Re: Unit tests vs. Integration Tests

Posted by Brian Hulette <bh...@google.com>.
I guess another question I should ask - is :test supposed to only run unit
tests? I've been assuming so since many modules have separate
:integrationTest tasks for *IT tests.

On Wed, Dec 2, 2020 at 4:15 PM Kyle Weaver <kc...@google.com> wrote:

> > DicomIOTest, FhirIOTest,
> HL7v2IOTest, org.apache.beam.sdk.extensions.ml.*IT
>
> Looking only at the former three tests, I don't see any reason they can't
> mock their API clients, especially since all they expect the server to do
> is send back an error.
>

Fair point, that wouldn't be *too* much trouble. More than just
re-classifying them as integration tests though :)


>
> > This seems like something that is easy to get wrong without some
> automation to help. Could we run the :test targets on Jenkins using the
> sandbox command or docker to block network access?
>
> That's a great idea. Are we planning on integrating the "standardized
> developer build environment" mentioned in the original post into our CI
> somehow?
>

I was thinking it could be good to use it in CI somehow to make sure it
doesn't get out of date, but all I had in mind was running some minimal set
of tasks. Using it in this way would obviously be even better.


>
> On Wed, Dec 2, 2020 at 4:03 PM Andrew Pilloud <ap...@google.com> wrote:
>
>> We have a large number of tests that run pipelines on the Direct Runner
>> or various local runners, but don't require network access, so I don't
>> think the distinction is clear.
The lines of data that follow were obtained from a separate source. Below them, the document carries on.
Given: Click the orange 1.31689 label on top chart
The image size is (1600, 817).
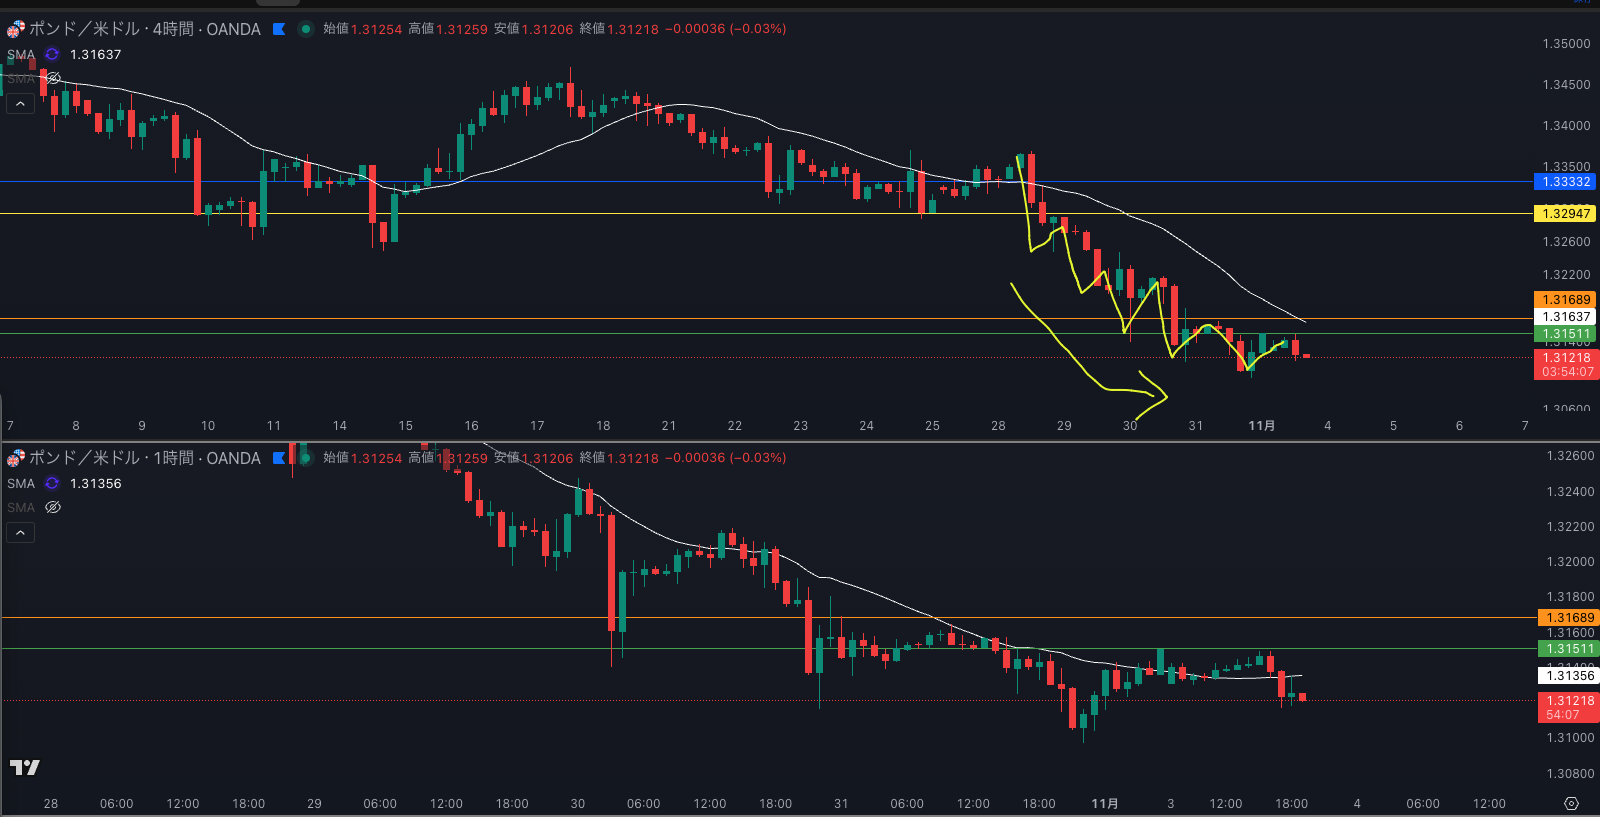Looking at the screenshot, I should click(x=1565, y=300).
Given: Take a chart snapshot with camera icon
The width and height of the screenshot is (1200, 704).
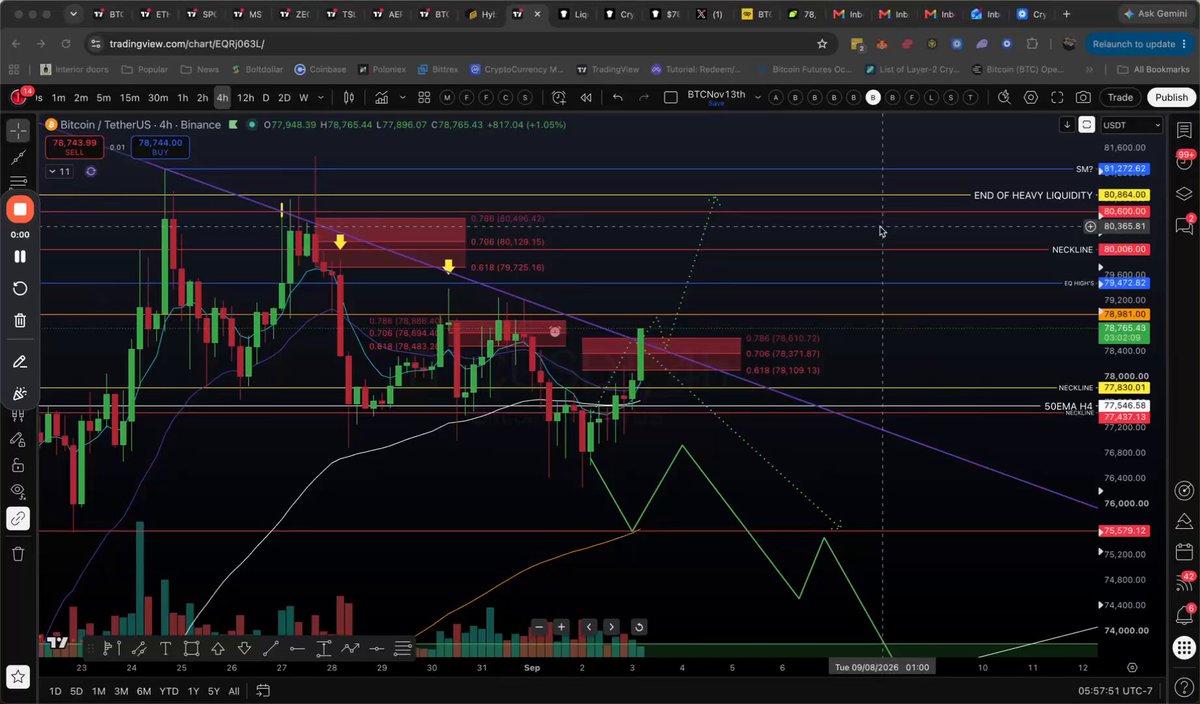Looking at the screenshot, I should point(1083,97).
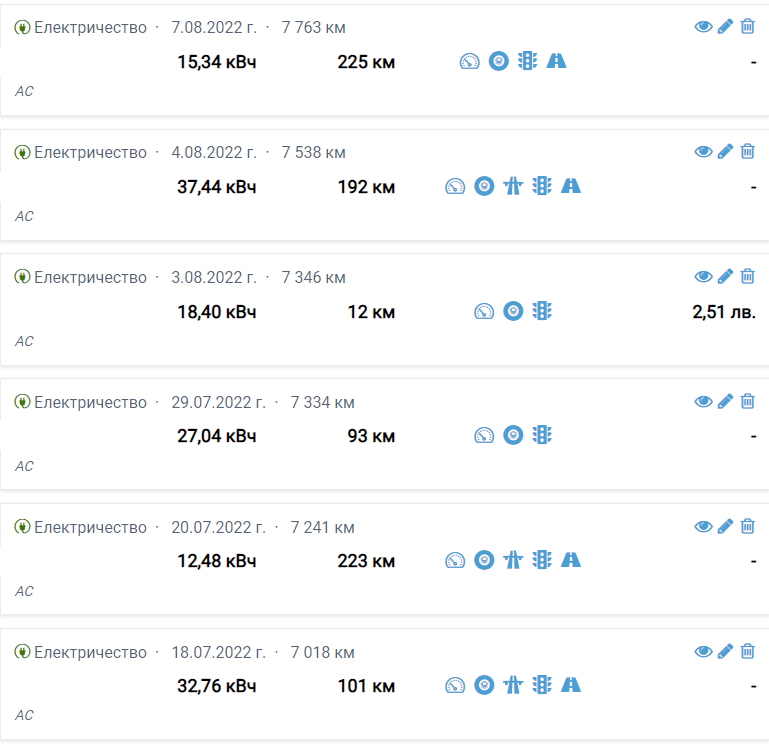
Task: Edit the 29.07.2022 charging record
Action: pyautogui.click(x=726, y=402)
I do agree that requiring a remote service
>> falls on the integration test side.
>>
>> This seems like something that is easy to get wrong without some
>> automation to help. Could we run the :test targets on Jenkins using the
>> sandbox command or docker to block network access?
>>
>> On Wed, Dec 2, 2020 at 3:38 PM Brian Hulette <bh...@google.com> wrote:
>>
>>> Sorry I should've included the list of tests here. So far we've run into:
>>> DicomIOTest, FhirIOTest,
>>> HL7v2IOTest, org.apache.beam.sdk.extensions.ml.*IT
>>>
>>> Note the latter are called IT, but that package's build.gradle has a
>>> line to scoop ITs into the :test task (addressing in [1]).
>>>
>>> All of these tests are actually running pipelines so I think they'd be
>>> difficult to mock.
>>>
>>> [1] https://github.com/apache/beam/pull/13444
>>>
>>> On Wed, Dec 2, 2020 at 3:28 PM Kyle Weaver <kc...@google.com> wrote:
>>>
>>>> > Should we (do we) require unit tests to be hermetic?
>>>>
>>>> We should. Unit tests are hermetic by definition. That begs the
>>>> definition of hermetic, but clearly the internet is not.
>>>>
>>>> > Personally I think these tests should be classified as integration
>>>> tests (renamed to *IT, and run with the :integrationTest task)
>>>>
>>>> I'm not sure which tests you're talking about, but it may be better to
>>>> make them hermetic through mocking, depending on the intent of the test.
>>>>
>>>> On Wed, Dec 2, 2020 at 1:22 PM Brian Hulette <bh...@google.com>
>>>> wrote:
>>>>
>>>>> I've been working with Niels Basjes on a standardized developer build
>>>>> environment that can run `./gradlew check` [1]. We've run into issues
>>>>> because several Java unit tests (class *Test, run with :test) are not
>>>>> hermetic. They fail unless the environment they're running in has access to
>>>>> the internet, and is authenticated to GCP with access to certain resources.
>>>>> Of course the former isn't typically a blocker, but the latter certainly
>>>>> can be.
>>>>>
>>>>> Personally I think these tests should be classified as integration
>>>>> tests (renamed to *IT, and run with the :integrationTest task), but I
>>>>> realized I don't know if we have a formal definition for what should be a
>>>>> unit test vs an integration test. Should we (do we) require unit tests to
>>>>> be hermetic?
>>>>>
>>>>> Brian
>>>>>
>>>>> [1] https://github.com/apache/beam/pull/13308
>>>>>
>>>>

Re: Unit tests vs. Integration Tests

Posted by Kyle Weaver <kc...@google.com>.
> DicomIOTest, FhirIOTest,
HL7v2IOTest, org.apache.beam.sdk.extensions.ml.*IT

Looking only at the former three tests, I don't see any reason they can't
mock their API clients, especially since all they expect the server to do
is send back an error.

> This seems like something that is easy to get wrong without some
automation to help. Could we run the :test targets on Jenkins using the
sandbox command or docker to block network access?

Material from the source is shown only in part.